If you want to avoid a wait at Patient First you've got to get there early. Not 4 am early, but well before 8 when they actually open. I showed up at five 'til, and was fifth in line at the front door with four strangers in front of me pretending that they and I did not exist. A thirty-ish woman in front of me noticed me smiling at the awkwardness of it and frowned, perceiving my smile to be I-know-not-what.
The silence was broken by stranger number six whose eye was, like my own, swollen and red, only more so. He was feeling down but friendly nevertheless.
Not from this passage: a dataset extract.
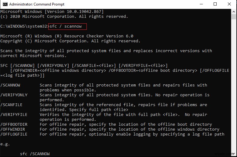Click the /VERIFYFILE option in the help list

click(14, 115)
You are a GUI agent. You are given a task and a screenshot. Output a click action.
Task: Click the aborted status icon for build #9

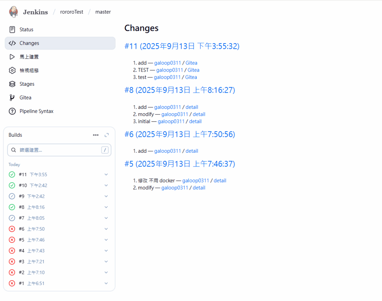12,196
"I got cast-iron in my eye," he told me.
"Jesus man, is it still in there?" I asked, instantly won over by the Youellian air of casual intimacy.
"Something's in there. Can you see it?" and he turned so I could get a good look.
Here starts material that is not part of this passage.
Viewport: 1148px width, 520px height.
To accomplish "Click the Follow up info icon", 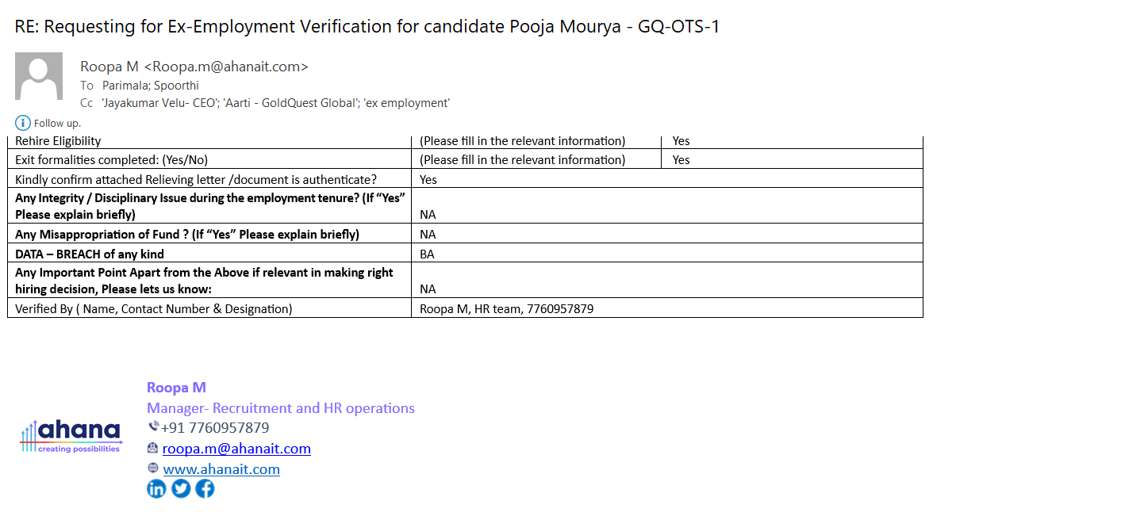I will click(23, 123).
He then told me about his long history of eye ailments, beginning when he was in elementary school and was stuck in the eye with a wire hanger (a la Michael Myers), and culminating in a horrific soldering accident two years back. He was laying on his back, soldering, and a piece of solder (that is to say, molten metal alloy used to join other solid metals) fell into his eye. I wondered that he could still see at all.
"Eye's the most resilient organ in the human body," he told me. "My wife had vlasic and she was able to see fine in less than two weeks."
"Holy shit," I said, half wishing to become friends, half worried that this was going to end like Enduring Love.
"Yeah, I guess at some point you'd think I'd learn. Ha."
"Yeah, you'd think." He grimaced when I said that, and I wished I said something more tactful, like, "Oh no, I too frequently injure myself in stupid ways! Oh goodness me!"
I let him in front of me, and we didn't really talk after that. I hope he's ok.